Task prompt: Return the lines beginning at the one that contains "You are a GUI" and running to the end of the records, exactly and with nothing else. Omit pictures.

%%

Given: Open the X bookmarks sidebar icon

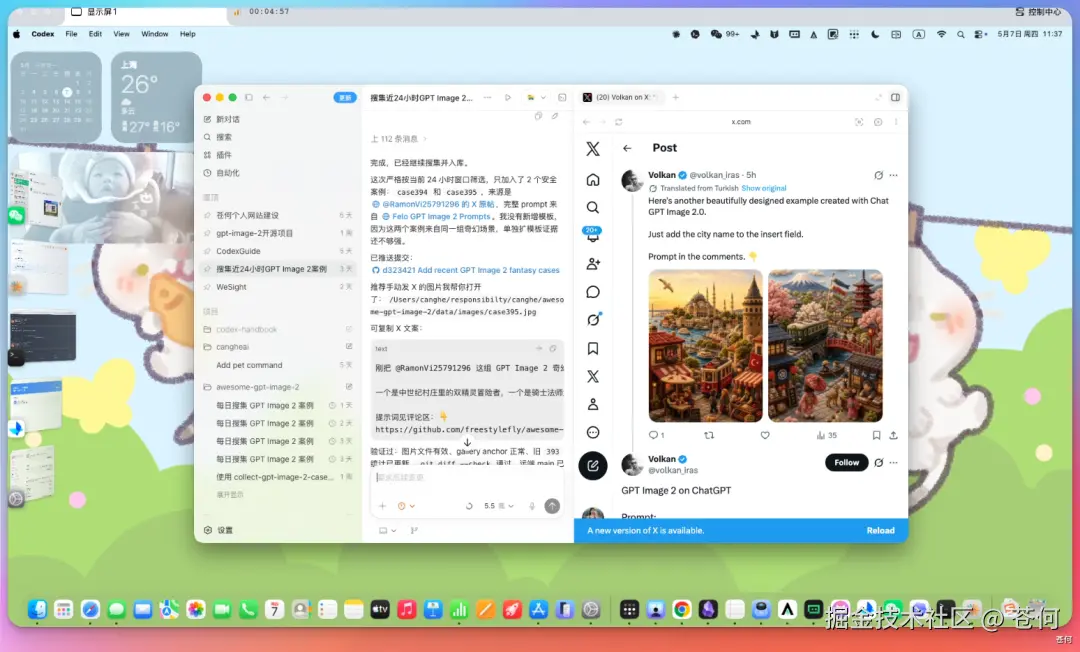Looking at the screenshot, I should tap(592, 348).
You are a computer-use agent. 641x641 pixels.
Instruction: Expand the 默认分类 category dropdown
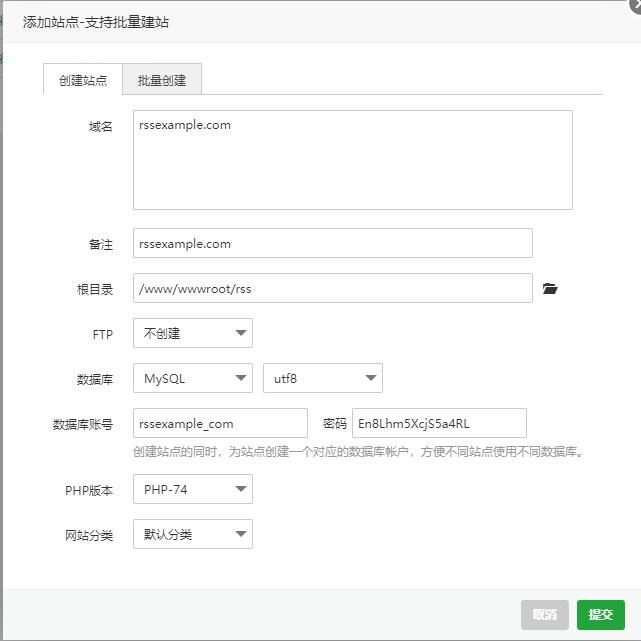(192, 534)
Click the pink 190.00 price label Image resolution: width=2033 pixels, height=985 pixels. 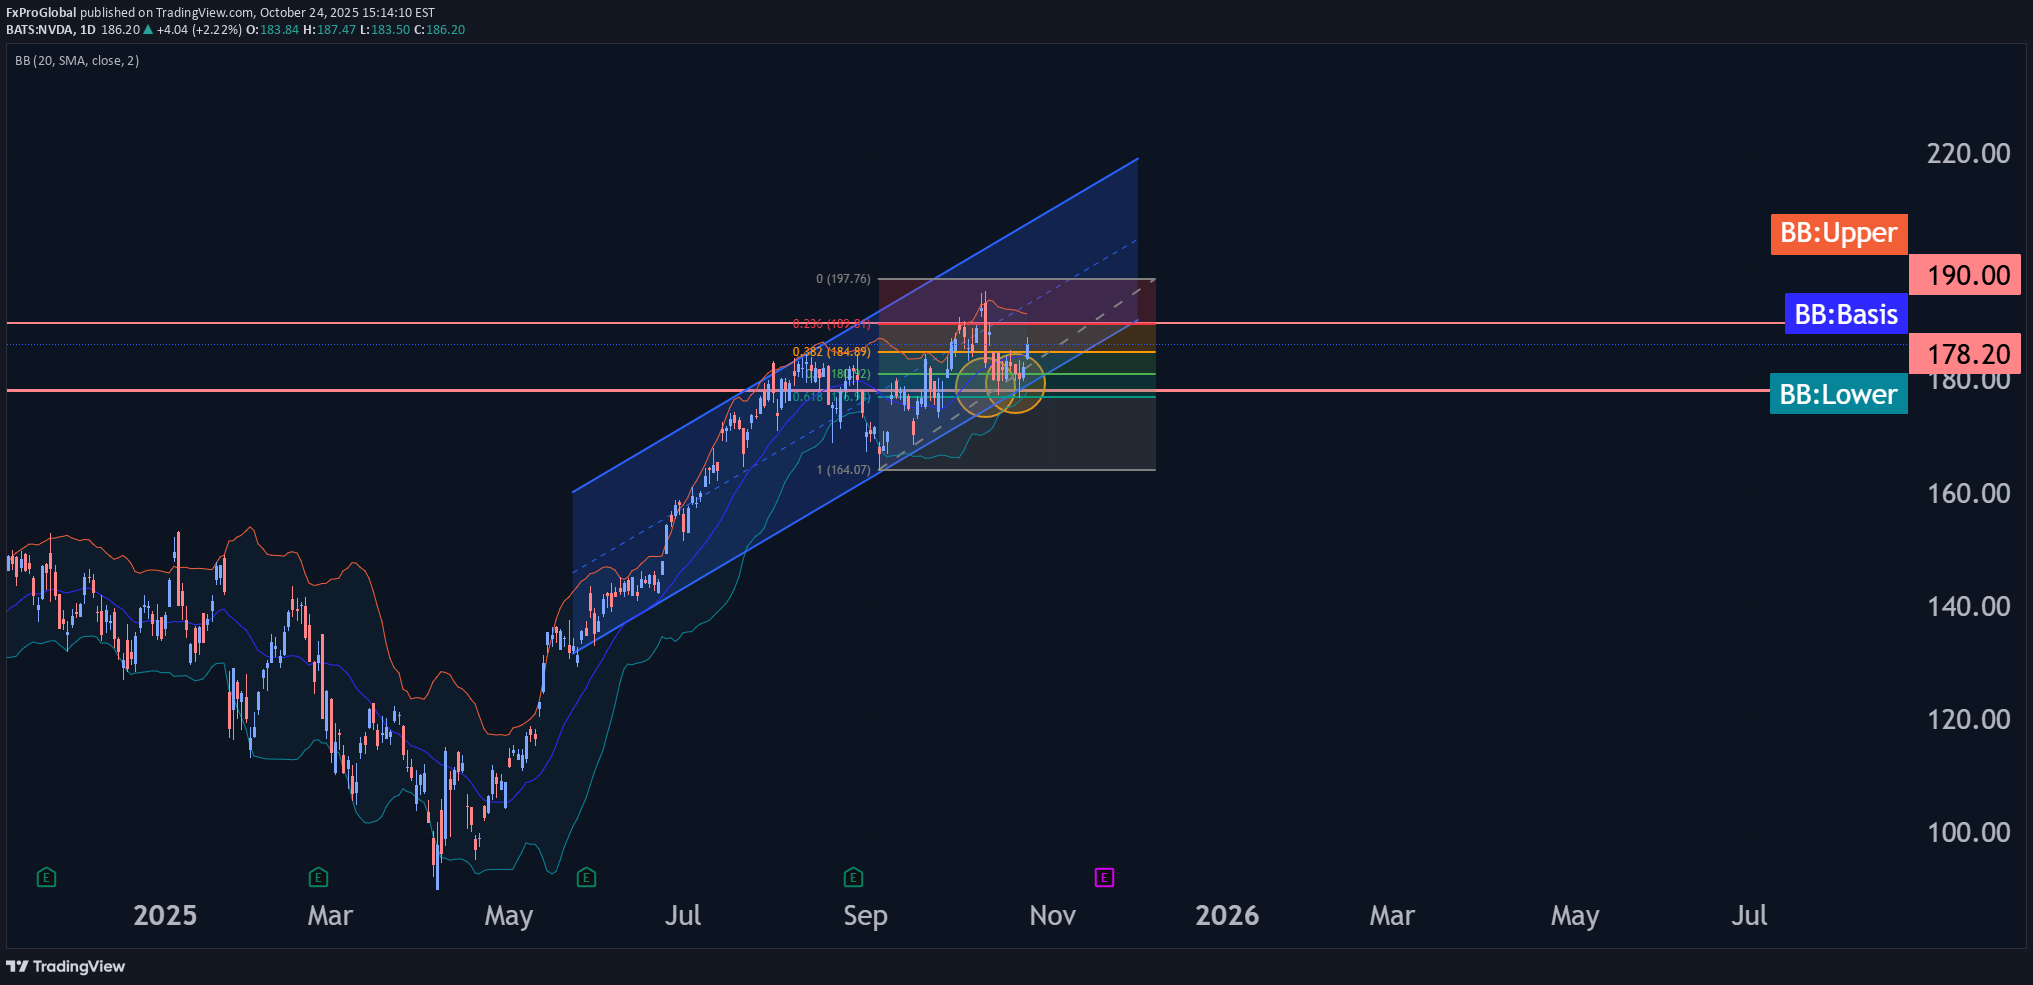tap(1968, 275)
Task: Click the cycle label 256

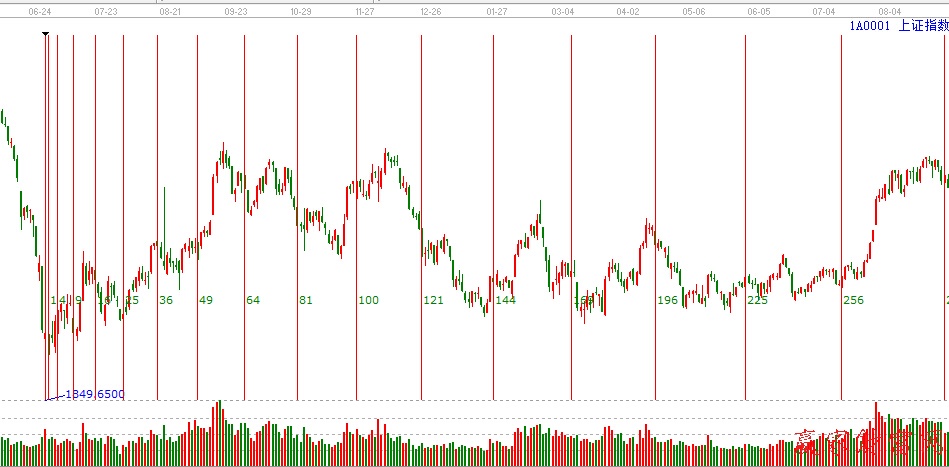Action: coord(853,300)
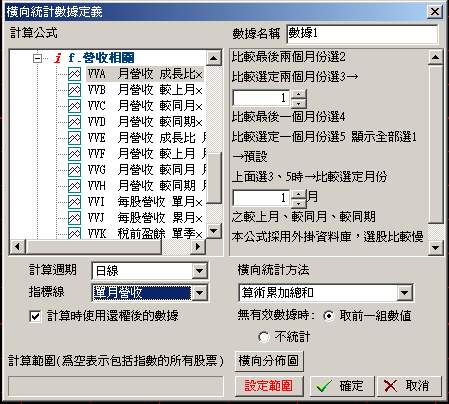The image size is (449, 404).
Task: Collapse the f_營收相關 tree node
Action: [37, 58]
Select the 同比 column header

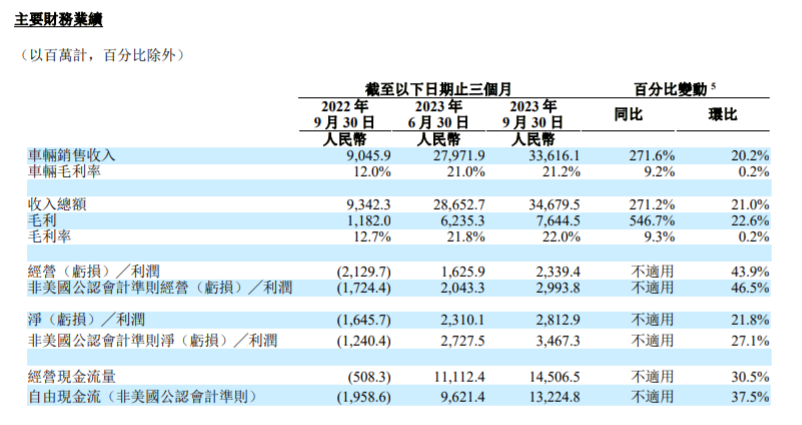(x=628, y=115)
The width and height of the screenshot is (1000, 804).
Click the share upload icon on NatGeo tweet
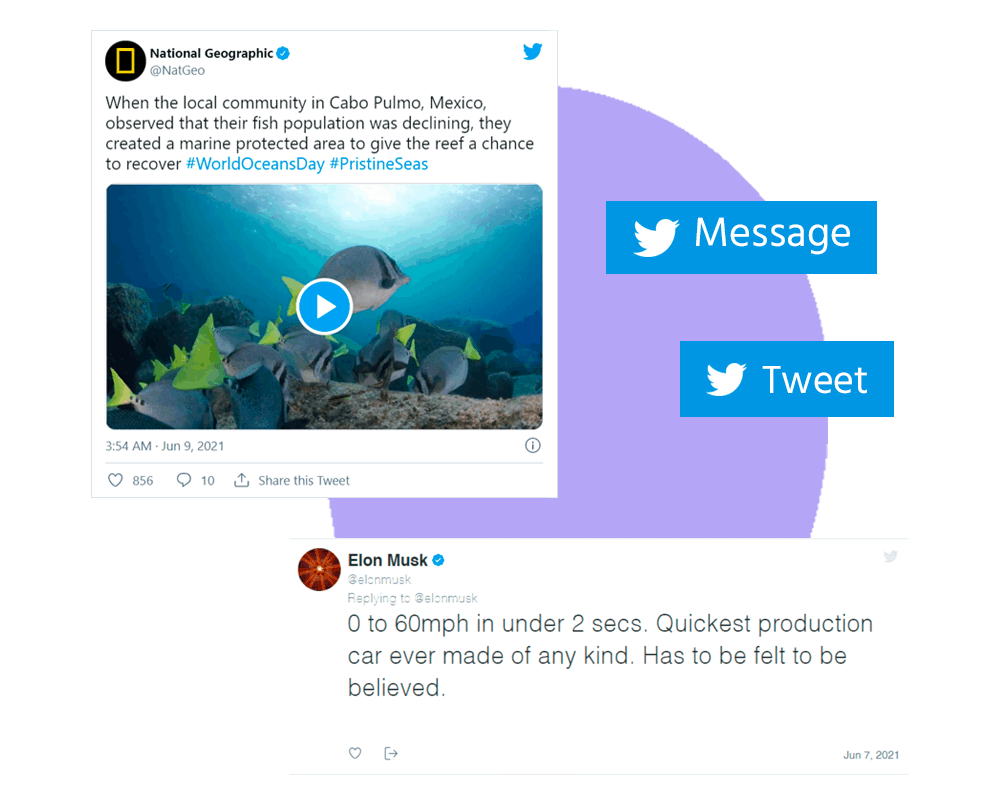[x=242, y=480]
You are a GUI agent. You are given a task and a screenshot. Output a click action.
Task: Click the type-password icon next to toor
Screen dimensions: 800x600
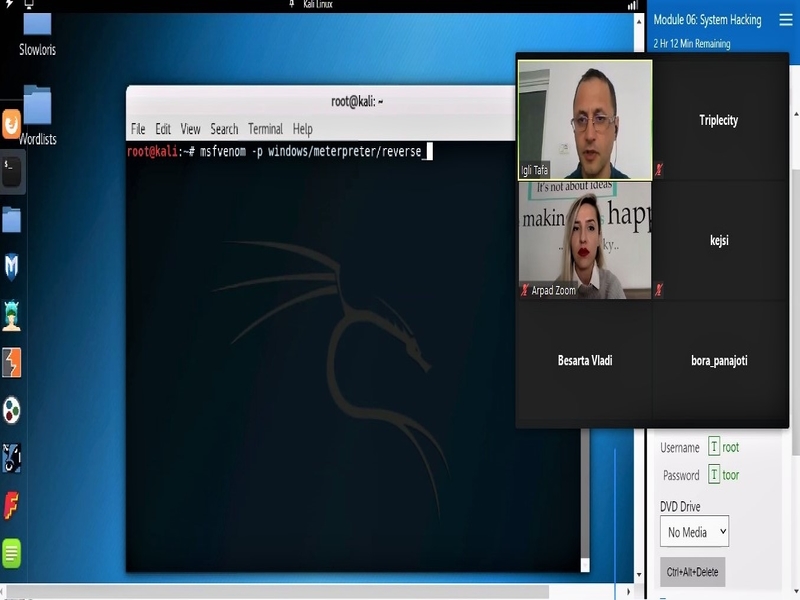[x=714, y=475]
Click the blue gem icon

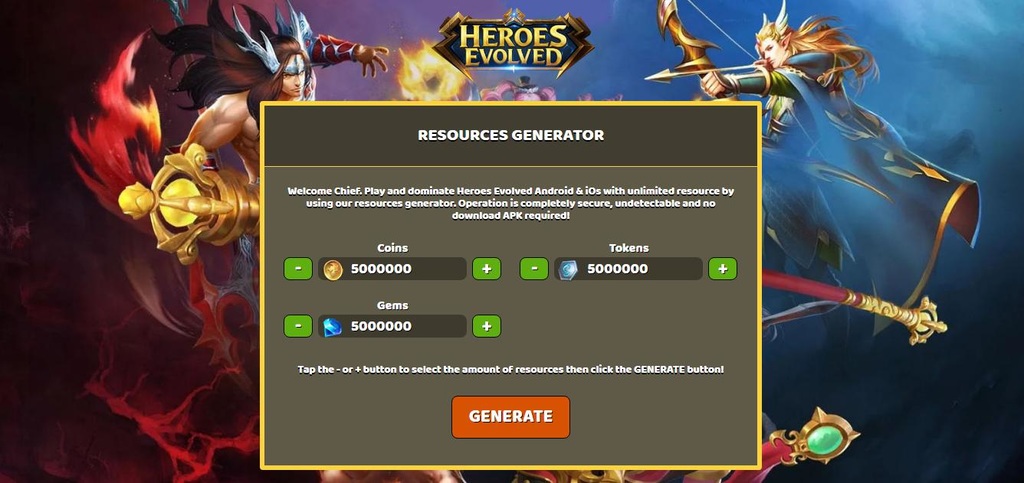click(x=333, y=326)
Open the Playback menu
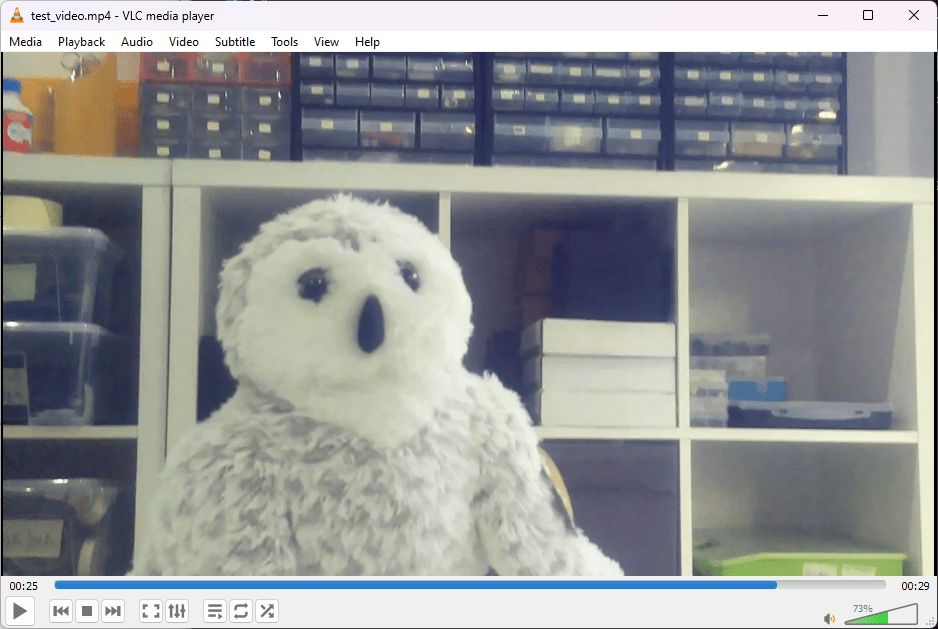 coord(81,42)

%%

Answer box:
You are a GUI agent. You are given a task and a screenshot. Output a click action.
Task: Click the type-password icon next to toor
Screen dimensions: 800x600
[x=714, y=475]
Click the blue gem icon

click(x=333, y=326)
Open the Playback menu
 coord(81,42)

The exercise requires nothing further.